_Exercise text_.
4
votes

Our job/pipeline is writing the results of a ParDo transformation back out to GCS i.e. using TextIO.Write.to("gs://...")

We've noticed that when the job/pipeline completes, it leaves numerous 0 byte files in the output bucket.

The input to the pipeline is from multiple files from GCS, so I'm assuming the results are sharded, which is fine.

But why do we get empty files?

enter image description here

1
Do you explicitly specify the number of shards?G B
Just wondering, as the other files are very small (I don't think dataflow guarantees any balancing in file sizes).G B
Ahh, the screenshot only shows a few of the files. There more below, and larger.Graham Polley

1 Answers

8
votes

It is likely that these empty shards are the results of an intermediate pipeline step which turned out to be somewhat sparse and some pre-partitioned shards had no records in them.

E.g. if there was a GroupByKey right before the TextIO.Write and, say, the keyspace was sharded into ranges [00, 01), [01, 02), ..., [fe, ff) (255 shards total), but all actual keys emitted from the input of this GroupByKey were in the range [34, 81) and [a3, b5), then 255 output files will be produced, but most of them will turn out empty. (this is a hypothetical partitioning scheme, just to give you the idea)

The rest of my answer will be in the form of Q&A.

Why produce empty files at all? If there's nothing to output, don't create the file! It's true that it would be technically possible to avoid producing them, e.g. by opening them lazily when writing output when the first element is written. AFAIK we normally don't do this because empty output files are usually not an issue, and it is easier to understand an empty file than absence of a file: it would be pretty confusing if, say, only the first of 50 shards turned out non-empty and you would only have a single output file named 00001-of-000050: you'd wonder what happened to the 49 other ones.

_Provided data_.

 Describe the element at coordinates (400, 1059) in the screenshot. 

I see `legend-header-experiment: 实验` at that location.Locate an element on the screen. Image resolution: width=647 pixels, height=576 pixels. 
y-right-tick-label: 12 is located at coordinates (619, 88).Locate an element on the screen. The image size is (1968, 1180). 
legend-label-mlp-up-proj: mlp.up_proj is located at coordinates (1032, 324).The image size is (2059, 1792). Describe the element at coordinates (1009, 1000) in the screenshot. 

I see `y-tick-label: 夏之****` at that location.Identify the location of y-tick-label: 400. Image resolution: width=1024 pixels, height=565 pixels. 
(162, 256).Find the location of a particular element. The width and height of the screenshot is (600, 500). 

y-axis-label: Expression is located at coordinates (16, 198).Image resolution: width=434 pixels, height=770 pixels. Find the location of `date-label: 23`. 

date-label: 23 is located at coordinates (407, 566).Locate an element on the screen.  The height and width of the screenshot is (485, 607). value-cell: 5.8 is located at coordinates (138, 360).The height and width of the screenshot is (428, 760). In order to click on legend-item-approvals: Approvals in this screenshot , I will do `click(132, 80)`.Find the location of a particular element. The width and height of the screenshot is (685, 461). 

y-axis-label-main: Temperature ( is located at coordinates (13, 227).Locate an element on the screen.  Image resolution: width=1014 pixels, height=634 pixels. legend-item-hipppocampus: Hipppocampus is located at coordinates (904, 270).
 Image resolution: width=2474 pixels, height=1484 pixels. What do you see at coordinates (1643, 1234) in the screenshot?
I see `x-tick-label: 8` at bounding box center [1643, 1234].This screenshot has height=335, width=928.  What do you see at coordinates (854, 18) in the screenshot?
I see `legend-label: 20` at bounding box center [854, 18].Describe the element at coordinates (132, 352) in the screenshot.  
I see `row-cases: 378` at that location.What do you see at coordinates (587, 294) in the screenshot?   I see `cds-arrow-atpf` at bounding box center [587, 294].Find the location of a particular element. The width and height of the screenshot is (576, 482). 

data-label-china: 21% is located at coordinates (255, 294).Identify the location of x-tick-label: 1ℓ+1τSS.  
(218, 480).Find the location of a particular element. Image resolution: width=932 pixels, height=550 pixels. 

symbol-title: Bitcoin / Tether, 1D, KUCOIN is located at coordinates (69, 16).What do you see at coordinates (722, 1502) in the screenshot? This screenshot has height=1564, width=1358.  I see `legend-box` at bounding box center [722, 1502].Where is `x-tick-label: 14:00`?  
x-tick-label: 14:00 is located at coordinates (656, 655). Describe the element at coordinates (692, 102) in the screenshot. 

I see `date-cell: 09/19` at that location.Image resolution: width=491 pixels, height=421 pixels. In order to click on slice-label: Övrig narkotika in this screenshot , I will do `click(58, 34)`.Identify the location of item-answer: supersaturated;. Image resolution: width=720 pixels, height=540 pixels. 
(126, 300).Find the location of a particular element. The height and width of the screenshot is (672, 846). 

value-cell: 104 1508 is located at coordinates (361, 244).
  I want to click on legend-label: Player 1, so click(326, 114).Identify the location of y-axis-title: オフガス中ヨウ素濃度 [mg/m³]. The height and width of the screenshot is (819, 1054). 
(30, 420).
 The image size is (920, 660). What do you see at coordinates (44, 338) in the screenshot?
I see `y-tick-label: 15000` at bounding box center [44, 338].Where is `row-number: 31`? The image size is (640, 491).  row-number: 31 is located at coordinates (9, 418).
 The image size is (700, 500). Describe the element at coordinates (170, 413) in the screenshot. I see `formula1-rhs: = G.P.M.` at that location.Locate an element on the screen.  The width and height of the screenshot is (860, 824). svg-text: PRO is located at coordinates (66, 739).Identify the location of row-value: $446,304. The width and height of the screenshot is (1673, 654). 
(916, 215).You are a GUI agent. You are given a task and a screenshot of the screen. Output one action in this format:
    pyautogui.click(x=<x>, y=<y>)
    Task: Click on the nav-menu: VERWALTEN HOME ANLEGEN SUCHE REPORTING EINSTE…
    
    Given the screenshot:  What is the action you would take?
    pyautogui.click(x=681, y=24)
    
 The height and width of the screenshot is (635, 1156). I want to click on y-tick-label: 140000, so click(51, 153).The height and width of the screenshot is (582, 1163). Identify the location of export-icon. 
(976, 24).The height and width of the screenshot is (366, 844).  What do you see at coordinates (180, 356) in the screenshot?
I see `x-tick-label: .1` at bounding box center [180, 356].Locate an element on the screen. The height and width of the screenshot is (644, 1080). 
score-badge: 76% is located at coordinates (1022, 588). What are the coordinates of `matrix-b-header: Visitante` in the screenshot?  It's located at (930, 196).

_Required action_. Please extend the forum thread about empty output files from a Dataflow pipeline, starting right after its last sentence. The material comes from a separate source.

_Solved problem_.
But why not add a post-processing step to delete the empty files? In principle we could add a post-processing step of deleting the empty outputs and renaming the rest (to be consistent with the xxxxx-of-yyyyy filepattern) if empty outputs became a big issue.

Does existence of empty shards signal a problem in my pipeline? A lot of empty shards might mean that the system-chosen sharding was suboptimal/uneven and we should have split the computation into fewer, more uniform shards. If this is a problem for you, could you give more details about your pipeline's output, e.g.: your screenshot shows that the non-empty outputs are also pretty small: do they contain just a handful of records? (if so, it may be difficult to achieve uniform sharding without knowing the data in advance)

But the shards of my original input are not empty, doesn't sharding of output mirror sharding of input? If your pipeline has GroupByKey (or derived) operations, there will be intermediate steps where the number of shards in input and output are different: e.g. an operation may consume 30 shards of input but produce 50 shards of output, or vice versa. Different number of shards in input and output is also possible in some other cases not involving GroupByKey.

TL;DR If your overall output is correct, it's not a bug, but tell us if it is a problem for you :)